An average Nigerian newspaper usually carries three to five pages of business and financial news, this will not allow for deeper analysis and wider coverage of the happenings in the business world. A lot of the coverage of the reports are limited to news of conferences, annual meetings, and press releases from corporate organisations including a table showing the transactions on the floor of the Nigerian stock exchange. But, what is most needed pertaining to expert analysis of business, economics and financial news is scanty, only seen occasionally and in most cases lack rigor and technical grasp of major findings from world renown economic journals. With the exception of such Nigerian daily newspapers as Businessday, which is a business and finance paper, most papers lack dedicated economic and finance columns with expert contributions. Hardly will you find a good economist, like a university professor being allocated a column where he makes regular contributions on economics and finance. On the part of the Nigerian academic economists there is this tendency to look at newspaper contributions as less than the minimum in his field, preferring to feed his ingenuity and vast knowledge to professional journals whose circulation is limited to the professionals in the field. But, professional economist contributing to newspapers and magazines is the norm rather than the exception in other parts of the world.

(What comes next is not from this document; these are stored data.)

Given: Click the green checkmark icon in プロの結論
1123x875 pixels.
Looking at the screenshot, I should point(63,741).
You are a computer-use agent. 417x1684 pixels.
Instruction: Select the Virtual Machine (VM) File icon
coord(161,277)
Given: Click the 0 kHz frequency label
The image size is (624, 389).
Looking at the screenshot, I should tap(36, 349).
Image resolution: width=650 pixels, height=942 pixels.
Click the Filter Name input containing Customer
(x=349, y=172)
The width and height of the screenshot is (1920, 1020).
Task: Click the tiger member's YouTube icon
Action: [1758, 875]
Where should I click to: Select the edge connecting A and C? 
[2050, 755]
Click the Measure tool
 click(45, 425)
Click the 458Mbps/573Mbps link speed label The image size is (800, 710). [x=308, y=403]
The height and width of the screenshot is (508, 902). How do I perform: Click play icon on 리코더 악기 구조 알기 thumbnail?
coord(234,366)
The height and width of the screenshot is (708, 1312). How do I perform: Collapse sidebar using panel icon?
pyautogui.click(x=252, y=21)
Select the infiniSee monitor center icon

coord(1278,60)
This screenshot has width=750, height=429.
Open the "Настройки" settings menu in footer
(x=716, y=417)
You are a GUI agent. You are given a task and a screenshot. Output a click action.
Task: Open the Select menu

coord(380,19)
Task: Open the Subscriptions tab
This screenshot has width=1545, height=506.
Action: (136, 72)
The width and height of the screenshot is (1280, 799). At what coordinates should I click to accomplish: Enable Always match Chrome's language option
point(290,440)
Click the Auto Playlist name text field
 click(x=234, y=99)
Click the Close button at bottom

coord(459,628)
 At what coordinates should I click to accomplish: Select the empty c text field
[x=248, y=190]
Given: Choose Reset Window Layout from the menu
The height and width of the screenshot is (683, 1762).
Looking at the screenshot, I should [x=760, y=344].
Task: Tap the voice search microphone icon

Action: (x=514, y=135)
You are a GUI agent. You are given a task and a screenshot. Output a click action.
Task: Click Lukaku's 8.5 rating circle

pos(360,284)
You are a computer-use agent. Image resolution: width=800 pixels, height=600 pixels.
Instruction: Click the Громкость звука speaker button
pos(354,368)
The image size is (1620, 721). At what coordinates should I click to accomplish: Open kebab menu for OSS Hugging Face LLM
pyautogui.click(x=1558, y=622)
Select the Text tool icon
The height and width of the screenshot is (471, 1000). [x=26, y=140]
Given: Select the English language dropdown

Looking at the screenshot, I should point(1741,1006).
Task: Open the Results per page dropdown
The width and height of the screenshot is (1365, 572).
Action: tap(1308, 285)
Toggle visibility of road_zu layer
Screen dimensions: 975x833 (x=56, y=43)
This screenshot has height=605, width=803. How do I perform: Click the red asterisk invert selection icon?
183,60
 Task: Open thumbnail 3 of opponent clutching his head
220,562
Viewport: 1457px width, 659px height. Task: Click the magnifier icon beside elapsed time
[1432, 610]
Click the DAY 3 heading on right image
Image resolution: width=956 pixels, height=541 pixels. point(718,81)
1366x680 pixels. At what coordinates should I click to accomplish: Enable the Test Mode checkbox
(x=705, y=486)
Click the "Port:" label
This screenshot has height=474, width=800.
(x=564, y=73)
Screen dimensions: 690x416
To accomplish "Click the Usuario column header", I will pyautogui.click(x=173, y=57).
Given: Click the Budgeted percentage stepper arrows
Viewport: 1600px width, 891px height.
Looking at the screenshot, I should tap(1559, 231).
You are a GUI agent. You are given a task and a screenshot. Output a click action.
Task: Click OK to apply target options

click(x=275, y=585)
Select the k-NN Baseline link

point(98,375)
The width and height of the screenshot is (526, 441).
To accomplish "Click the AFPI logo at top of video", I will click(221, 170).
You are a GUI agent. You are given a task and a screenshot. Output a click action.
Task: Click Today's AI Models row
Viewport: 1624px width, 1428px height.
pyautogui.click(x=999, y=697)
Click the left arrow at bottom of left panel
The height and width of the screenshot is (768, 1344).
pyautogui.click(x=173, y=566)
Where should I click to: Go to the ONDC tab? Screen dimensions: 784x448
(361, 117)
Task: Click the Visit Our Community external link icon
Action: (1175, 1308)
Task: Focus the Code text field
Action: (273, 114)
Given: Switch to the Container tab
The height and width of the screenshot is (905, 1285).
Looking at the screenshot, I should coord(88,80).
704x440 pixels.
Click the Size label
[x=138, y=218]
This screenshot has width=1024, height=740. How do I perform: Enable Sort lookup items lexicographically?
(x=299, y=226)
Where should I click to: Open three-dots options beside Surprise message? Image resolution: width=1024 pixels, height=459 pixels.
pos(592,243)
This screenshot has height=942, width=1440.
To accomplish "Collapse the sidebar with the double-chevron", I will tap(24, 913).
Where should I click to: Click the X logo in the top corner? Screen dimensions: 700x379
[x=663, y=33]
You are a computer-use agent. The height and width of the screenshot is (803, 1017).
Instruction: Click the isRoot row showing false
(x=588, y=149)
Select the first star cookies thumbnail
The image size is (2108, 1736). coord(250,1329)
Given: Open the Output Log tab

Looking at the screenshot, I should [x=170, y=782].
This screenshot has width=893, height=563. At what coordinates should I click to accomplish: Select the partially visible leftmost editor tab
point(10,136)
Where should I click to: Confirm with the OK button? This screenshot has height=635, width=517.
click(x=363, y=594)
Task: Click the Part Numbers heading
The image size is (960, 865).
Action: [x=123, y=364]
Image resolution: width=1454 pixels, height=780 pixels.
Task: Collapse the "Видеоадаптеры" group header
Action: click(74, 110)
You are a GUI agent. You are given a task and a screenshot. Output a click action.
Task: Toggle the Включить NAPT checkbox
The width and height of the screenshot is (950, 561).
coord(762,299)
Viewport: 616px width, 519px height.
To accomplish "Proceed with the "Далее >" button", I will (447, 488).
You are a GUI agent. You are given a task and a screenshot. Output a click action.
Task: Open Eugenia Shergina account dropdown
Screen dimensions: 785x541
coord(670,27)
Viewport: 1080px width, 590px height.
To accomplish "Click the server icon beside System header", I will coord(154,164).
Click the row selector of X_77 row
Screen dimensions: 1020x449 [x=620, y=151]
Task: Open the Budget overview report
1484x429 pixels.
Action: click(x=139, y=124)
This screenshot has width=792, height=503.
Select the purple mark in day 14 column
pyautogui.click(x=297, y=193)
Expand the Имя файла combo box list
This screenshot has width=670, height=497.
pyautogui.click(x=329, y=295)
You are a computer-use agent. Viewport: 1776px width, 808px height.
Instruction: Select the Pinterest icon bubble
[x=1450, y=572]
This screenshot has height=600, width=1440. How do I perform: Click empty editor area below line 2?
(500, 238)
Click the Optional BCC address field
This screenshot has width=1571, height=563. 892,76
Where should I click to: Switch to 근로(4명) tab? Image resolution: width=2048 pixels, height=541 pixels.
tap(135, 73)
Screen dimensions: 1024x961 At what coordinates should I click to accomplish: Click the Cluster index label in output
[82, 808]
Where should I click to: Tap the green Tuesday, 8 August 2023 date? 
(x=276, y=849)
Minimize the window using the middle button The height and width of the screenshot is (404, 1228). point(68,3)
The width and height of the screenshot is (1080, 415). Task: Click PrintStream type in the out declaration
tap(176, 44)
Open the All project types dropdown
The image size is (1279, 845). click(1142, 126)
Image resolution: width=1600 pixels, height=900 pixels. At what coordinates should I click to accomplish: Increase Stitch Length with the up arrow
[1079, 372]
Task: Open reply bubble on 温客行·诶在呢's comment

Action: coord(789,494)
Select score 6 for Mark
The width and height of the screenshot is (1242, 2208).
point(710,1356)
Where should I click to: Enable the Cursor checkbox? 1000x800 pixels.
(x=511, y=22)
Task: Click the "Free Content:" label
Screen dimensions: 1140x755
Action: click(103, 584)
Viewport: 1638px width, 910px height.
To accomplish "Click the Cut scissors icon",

Some of the world most renowned economists in the world with Nobel Prize to their credit are regular columnist in newspapers and magazines. Most prominent example here is the late Professor Paul Samuelson the first American and the second person in the world to win Nobel Prize, who maintains a regular column in Businessweek. Samuelson is a true financial journalist par excellence who contributed a lot to the development of the field apart from his globally recognized contributions to almost all the major areas of economics from econometrics, mathematical economics, macro and micro economics, to consumer theory. Paul Krugman, another Nobel laureate and Professor of economics at Princeton University, contributed a weekly column to the New York Times and monthly column for Fortune magazine.